▶ **Aim**: Put these lines into a JSON list of strings, with one string per line and blank lines omitted.

▶ **Data rows**:
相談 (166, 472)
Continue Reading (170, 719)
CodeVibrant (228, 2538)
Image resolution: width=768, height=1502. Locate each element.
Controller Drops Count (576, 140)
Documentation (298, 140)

▶ **Result of the exercise**:
[
  "相談 (166, 472)",
  "Continue Reading (170, 719)",
  "CodeVibrant (228, 2538)",
  "Image resolution: width=768, height=1502. Locate each element.",
  "Controller Drops Count (576, 140)",
  "Documentation (298, 140)"
]